SANGATTA – Menjelang pengumuman Anugerah Kebudayaan Indonesia (AKI) 2025, Dinas Kebudayaan Kabupaten Kutai Timur (Kutim) terus mematangkan proses seleksi calon penerima penghargaan. Tahapan rekrutmen dan penilaian kini disempurnakan agar seluruh bidang kesenian dan kebudayaan mendapat keterwakilan yang seimbang.
Kabid Kebudayaan Kutim, Fadliansyah Budi, mengungkapkan, tahun ini tim seleksi menyoroti dua kategori yang cukup menonjol, yakni sastrawan dan perajin wastra atau tenun, sebagai bagian dari upaya memperluas cakupan apresiasi terhadap pelaku budaya daerah. “Kalau nggak salah juga ada kriteria sastrawan, penulis, penulis tulis, penulis puisi juga masuk. Kalau tidak salah juga,” ujar Fadliansyah saat dikonfirmasi di sela perayaan HUT Kutim baru-baru ini.
Menurutnya, kategori sastrawan menjadi penting karena selama ini bidang literasi dan tulis-menulis sering luput dari perhatian publik, padahal memiliki peran besar dalam melestarikan bahasa dan sastra daerah. Sementara itu, kategori wastra menyoroti kekayaan budaya bendawi Kutim yang diwariskan secara turun-temurun. “Kemudian wastra juga masuk juga, ada kriteria wastra,” tambahnya.
Lebih lanjut, Fadliansyah menekankan, penilaian tidak semata-mata menitikberatkan pada kemampuan teknis atau karya yang dihasilkan. Aspek pembinaan dan kontribusi nyata terhadap masyarakat juga menjadi faktor penting dalam seleksi.
“Selain dia berwastra, dia juga diteliti atau divisitasi, ternyata dia bisa memberikan pelatihan-pelatihan.
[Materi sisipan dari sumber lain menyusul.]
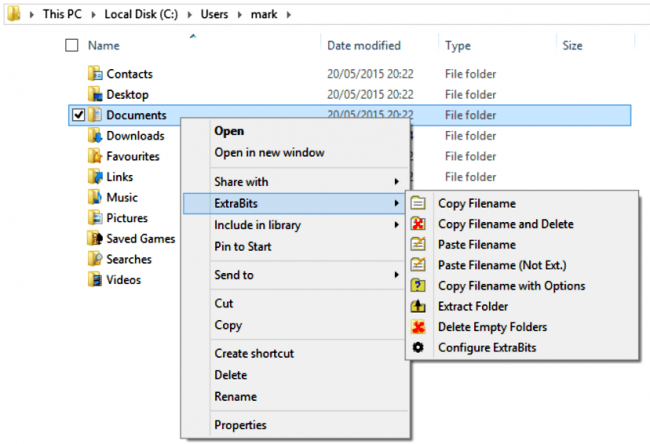Viewport: 650px width, 444px height.
Task: Click the Delete Empty Folders icon
Action: click(x=418, y=327)
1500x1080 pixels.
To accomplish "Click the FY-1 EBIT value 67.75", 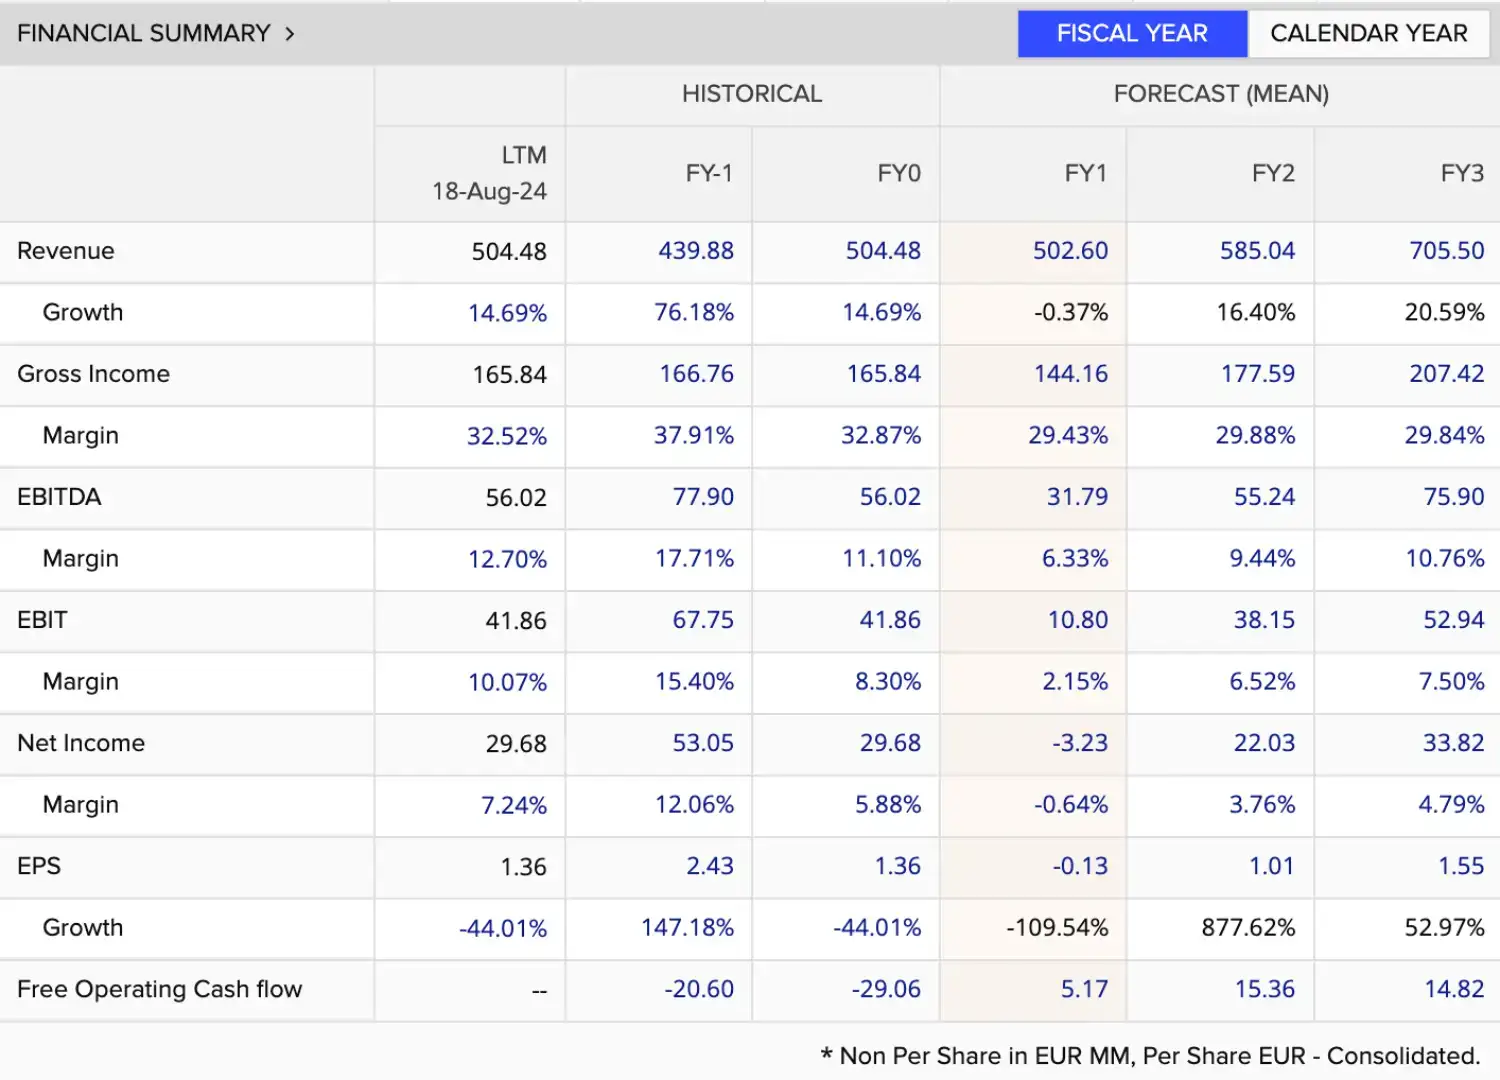I will click(703, 620).
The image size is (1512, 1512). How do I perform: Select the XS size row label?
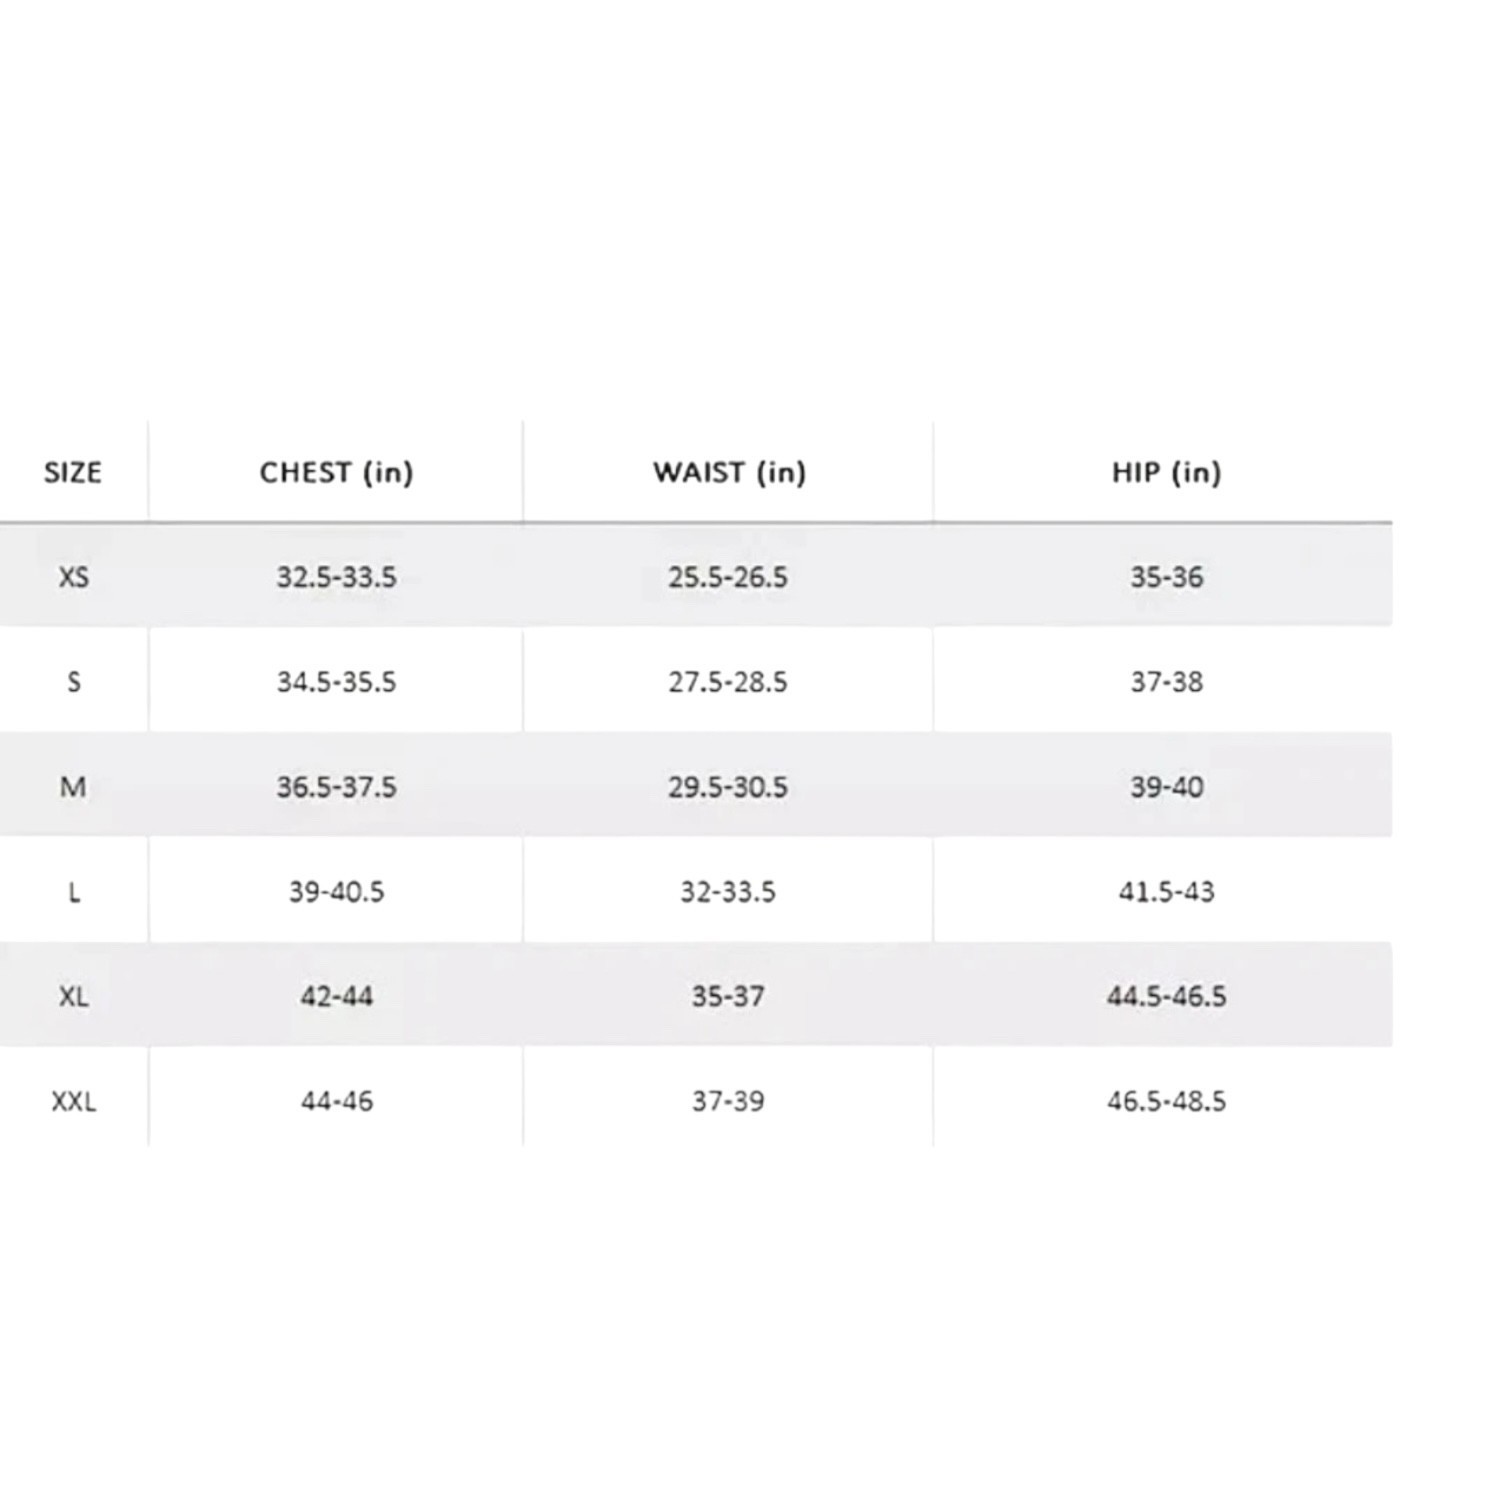click(x=73, y=577)
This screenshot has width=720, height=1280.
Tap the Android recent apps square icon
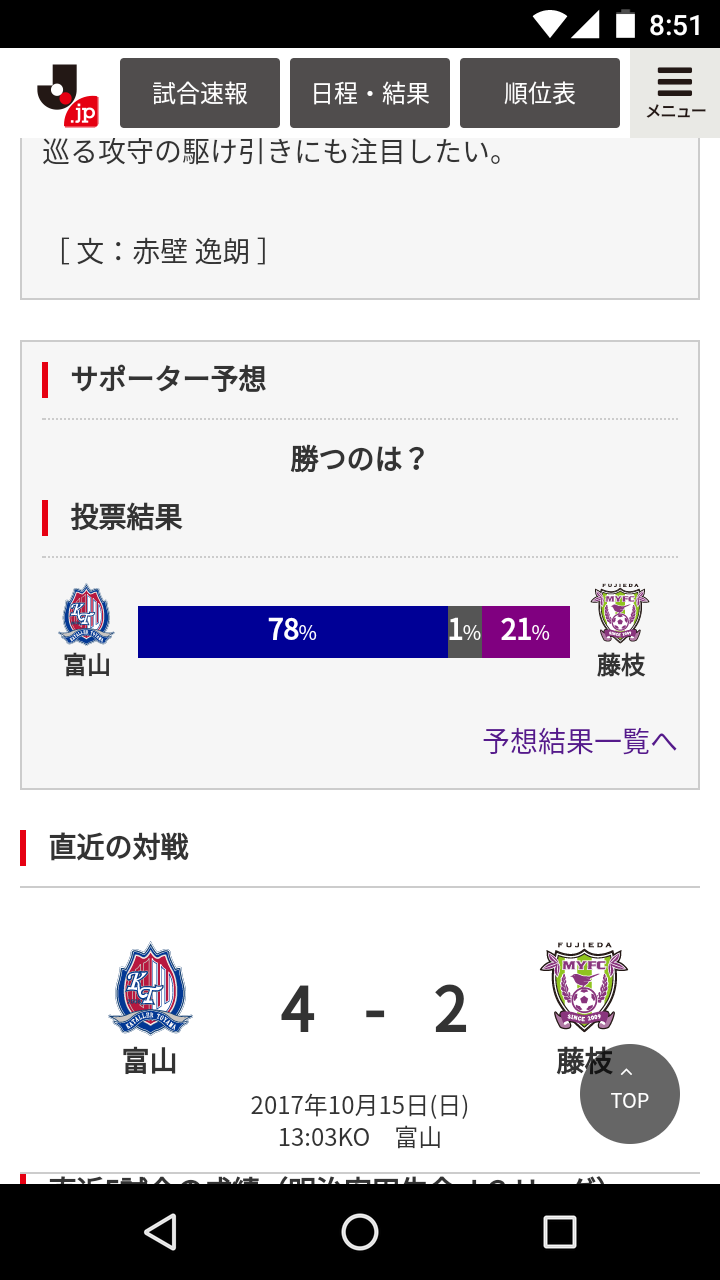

Itu salah satu kriteria, banyak, saya nggak hapal ya, ada banyak,” ujarnya sambil menekankan luasnya aspek penilaian yang diterapkan.
Ia memastikan tim Dinas Kebudayaan akan meninjau setiap kandidat secara detail dan objektif, agar hasil seleksi benar-benar mencerminkan kualitas dan dedikasi pelaku budaya Kutim. “Tapi itu nanti, selalu pasti kami akan push satu per satu nanti sebelum kita umumkan di bulan November,” pungkasnya.
Dengan batas waktu pengumuman yang ditargetkan pada 10 November mendatang, seluruh persiapan kini difokuskan untuk memastikan proses seleksi berjalan transparan dan akurat. (ADV)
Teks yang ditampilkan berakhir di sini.